Except for Mark Twain’s Anti-Imperialist League and Eugene Debs’ Socialist Party, most liberals went along with the new imperialism, including supporting the First World War. Even more tragically, the Communist Party, which had led many of the great labor battles in the 1930s, took the lead from Stalin to abandon its opposition to the Second World War, support Roosevelt’s internment of Japanese Americans, expel its Japanese membership, and declare communism to be “Twentieth Century Americanism.” The betrayals of reformism and Stalinism helped cultivate popular support for U.S. imperialism—what Seymour calls an imperial constituency.
In the wake of the Second World War, Cold War liberalism became hegemonic in the United States. The Truman, Johnson, and Kennedy administrations promised mild tinkering with the system at home and support for anticommunist right-wing dictatorships abroad. Liberals and reformists like the Socialist Party’s Norman Thomas in the United States formed an “anti-totalitarian” left in support of American imperialism against fascism and Stalinism.
The New Left of the 1960s discredited Cold War liberalism among intellectuals for a period. But, with the retreat of the movements and the disillusionment among New Leftists with Mao’s China, U.S. imperialism took the opportunity to regroup and rehabilitate its project. It found willing aides de camp among, of course, the neoconservatives and the anti-totalitarian left but also from ex-leftist intellectuals.
After the collapse of the Soviet Union, the rout was nearly complete. Ex-leftist intellectuals of all sorts backed interventions from the Gulf War to Yugoslavia and Kosovo, where they supported U.S. military assault to stop “another Hitler,” Slobodan Milosevic. In the wake of 9/11, these left apologists for empire went into high gear, denouncing “Islamofascism” in support of U.S. imperialism’s attacks on Afghanistan and Iraq.
The liberal and reformist intellectuals have played a vital role in justifying the new imperialism. As Seymour argues, “Liberals and socialists can claim without embarrassment to support the empire because of their profound internationalism, because of their egalitarian commitments, because they hate fascism, and because they favor gender inequality. A look at what they have helped to rationalize and humanize, and the means they have used to do so, suggests that the colonial habits of mind have not left us.”
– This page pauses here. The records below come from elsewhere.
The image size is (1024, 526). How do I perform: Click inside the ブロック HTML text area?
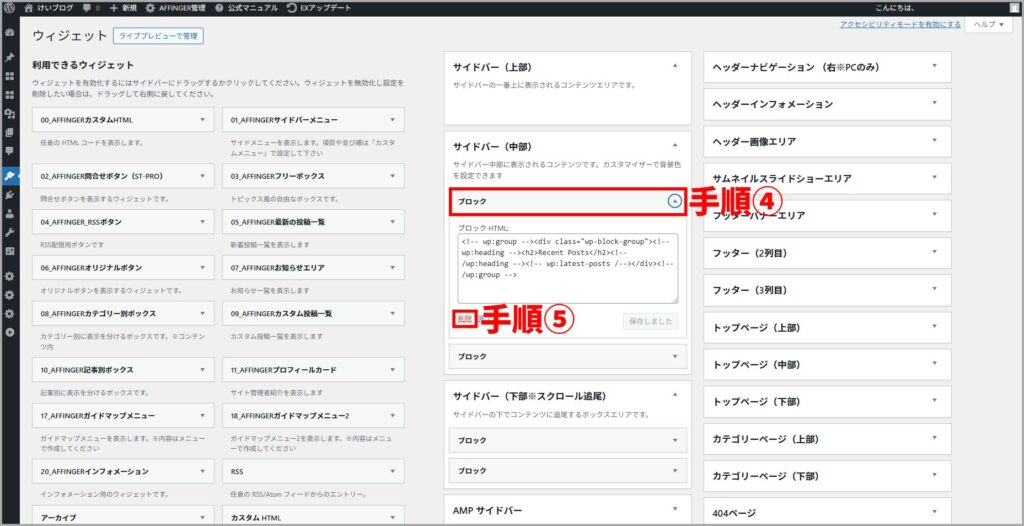[566, 268]
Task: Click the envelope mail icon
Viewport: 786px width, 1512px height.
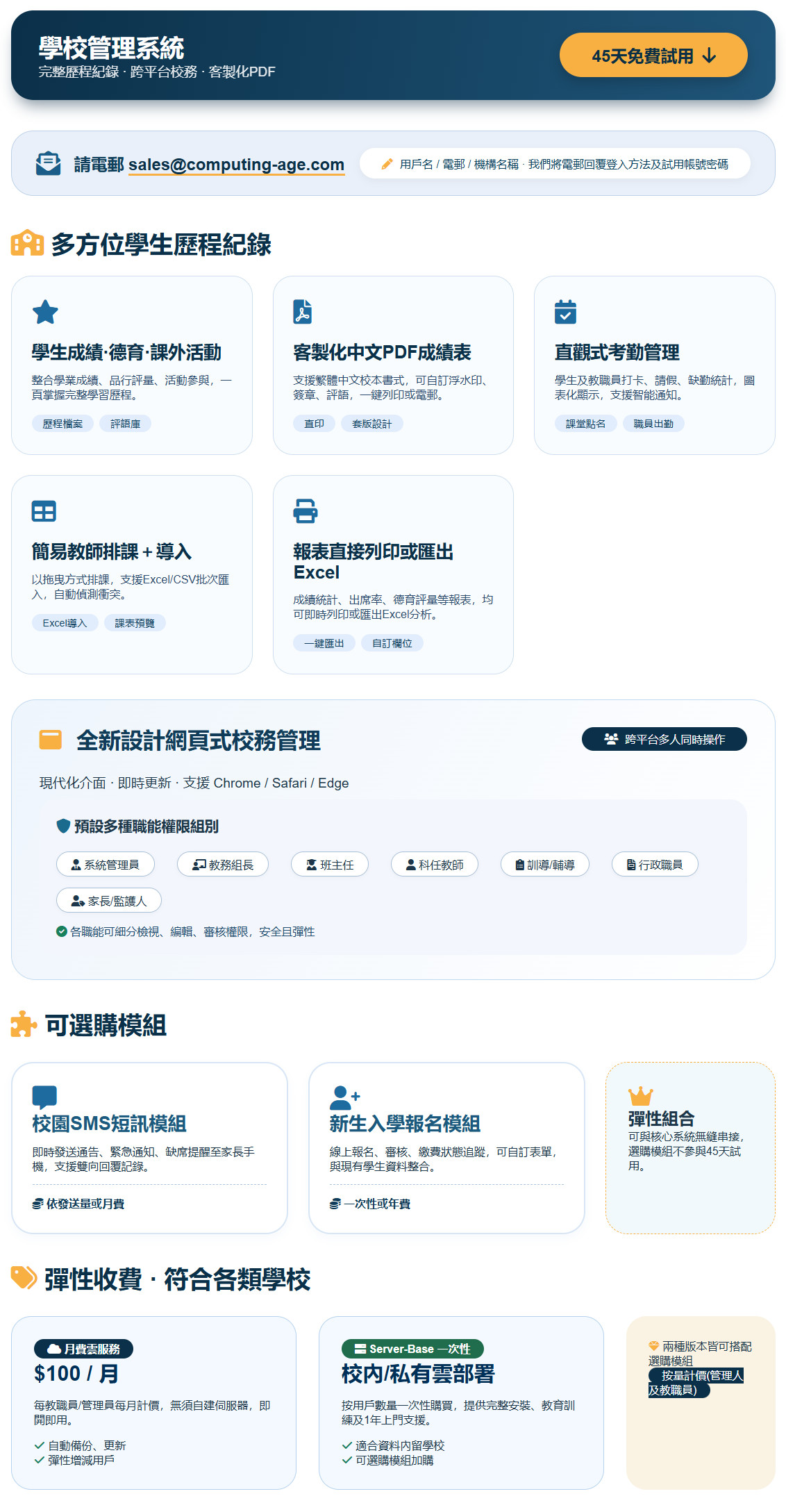Action: 48,164
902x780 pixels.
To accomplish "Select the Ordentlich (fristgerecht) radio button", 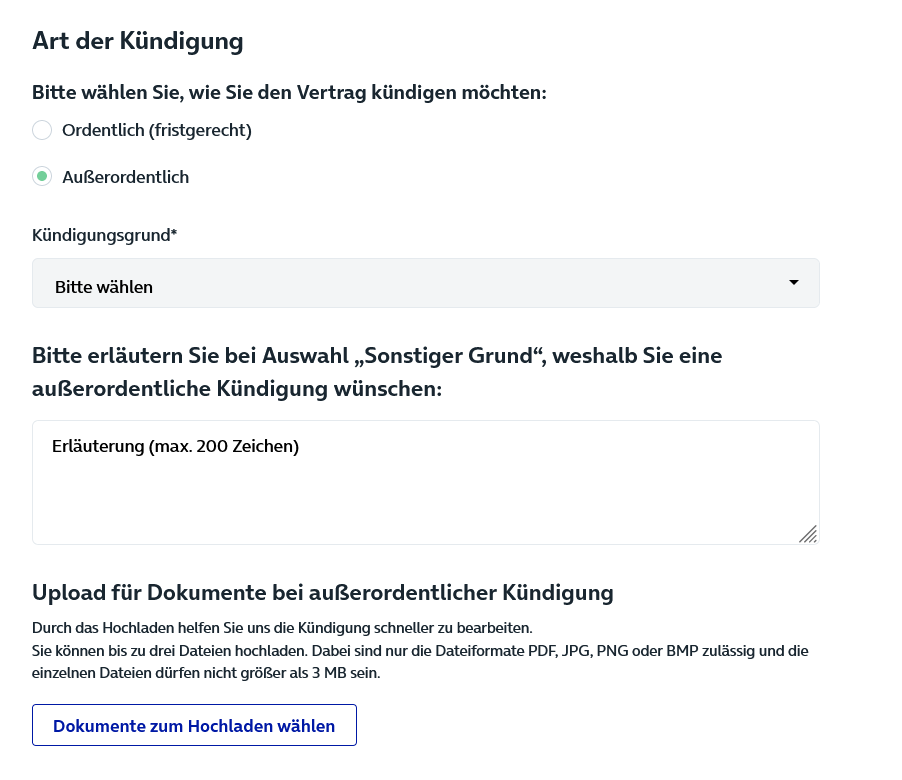I will (x=42, y=130).
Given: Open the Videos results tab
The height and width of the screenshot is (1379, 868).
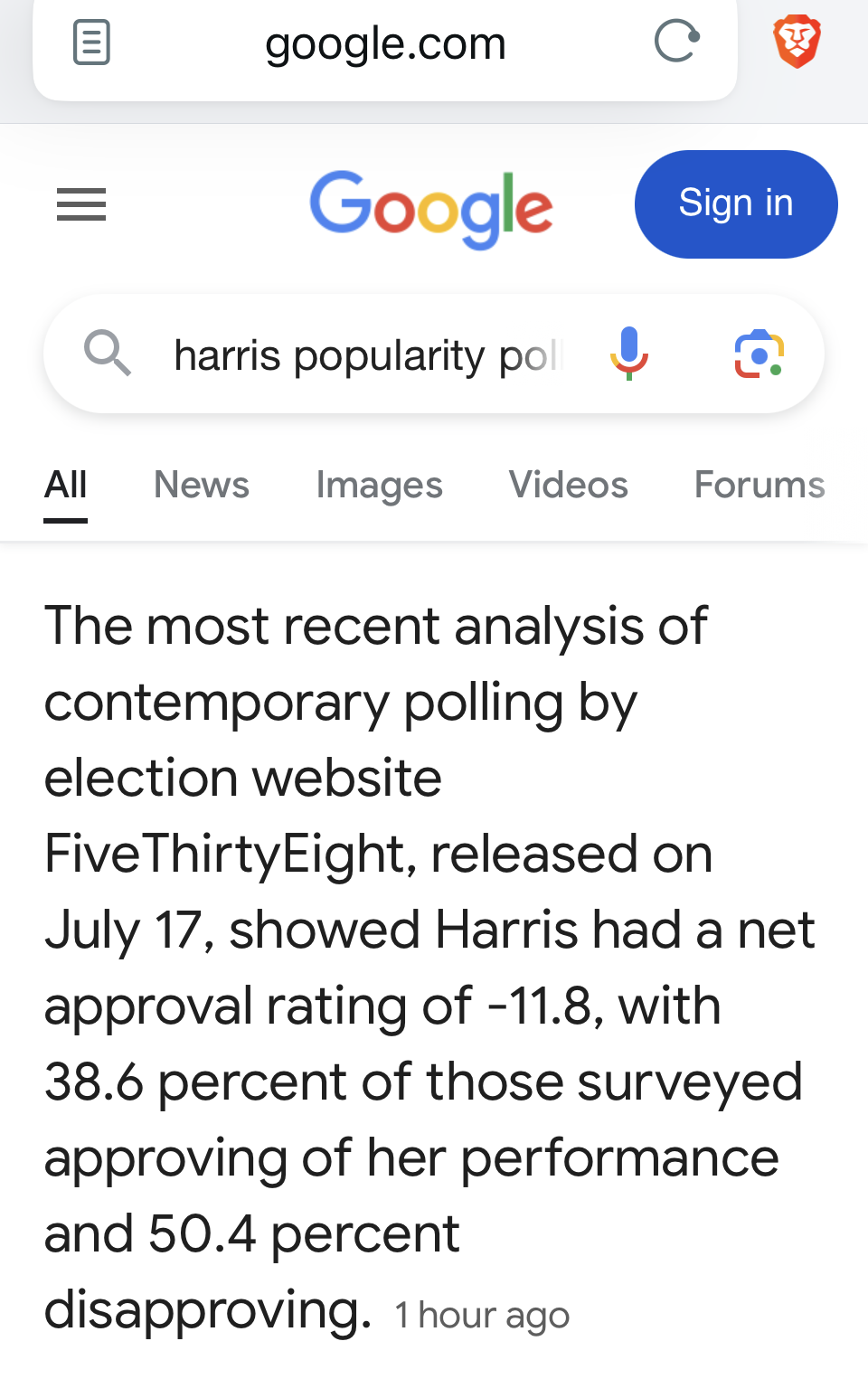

Perhaps the most important point in the book is for anti-imperialists, as Seymour argued at the Left Forum, to take Marxism and Leninšs Bolsheviks seriously. The Marxist tradition always opposed empire, rooted it in capitalism, and defended the right of nationšs to self-determination. Most importantly it has argued the only way to abolish empire and win genuine human liberation is through international working class revolution. The Marxist tradition can thus help a new generation of activists explode the myth of humanitarianism intervention and build a new movement of international solidarity from below against imperialism and the capitalist system that sustains it.